Регистрационный номер №0138742

от 26 мая 2013

[Скрыть] Регистрационный номер 0138742 выдан для произведения:

  – В январе 2001-го года вы представите своё сочинение: «Перстенёк с аметистом». Это будет полифоническая, многочастная, программная музыка на ваши стихи. Это будет сплав старой классики и современной эстрады. Музыка будет не хуже вашего любимого Баха и Мендельсона. 
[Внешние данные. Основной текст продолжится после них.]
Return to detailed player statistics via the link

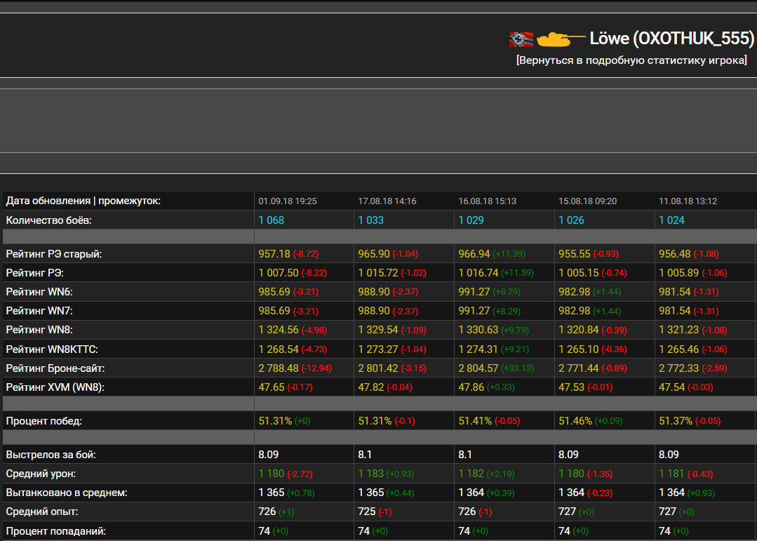(631, 60)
      – Позвольте, позвольте! У меня нет способностей к сочинению музыки, тем более стихов. Я уже пробовал. Я в этом полный болван, поверьте.
      – У вас стабильная частота. Нам с вами контактировать очень удобно. К тому же вы неплохой человек. У нас на Эйволии появился новый талант. Он уже кое-что приличное сочинил. К 2001 году он полностью закончит работу по сочинению музыки к «Перстеньку с аметистом». Стихи уже готовы сегодня.
      – Любопытно! Весьма. Можно послушать стихи, которые я «сочиню» в 2001-ом году?
      – Слушайте. Сюжет земной. Приключение и мистика в пустыне Туркмении. 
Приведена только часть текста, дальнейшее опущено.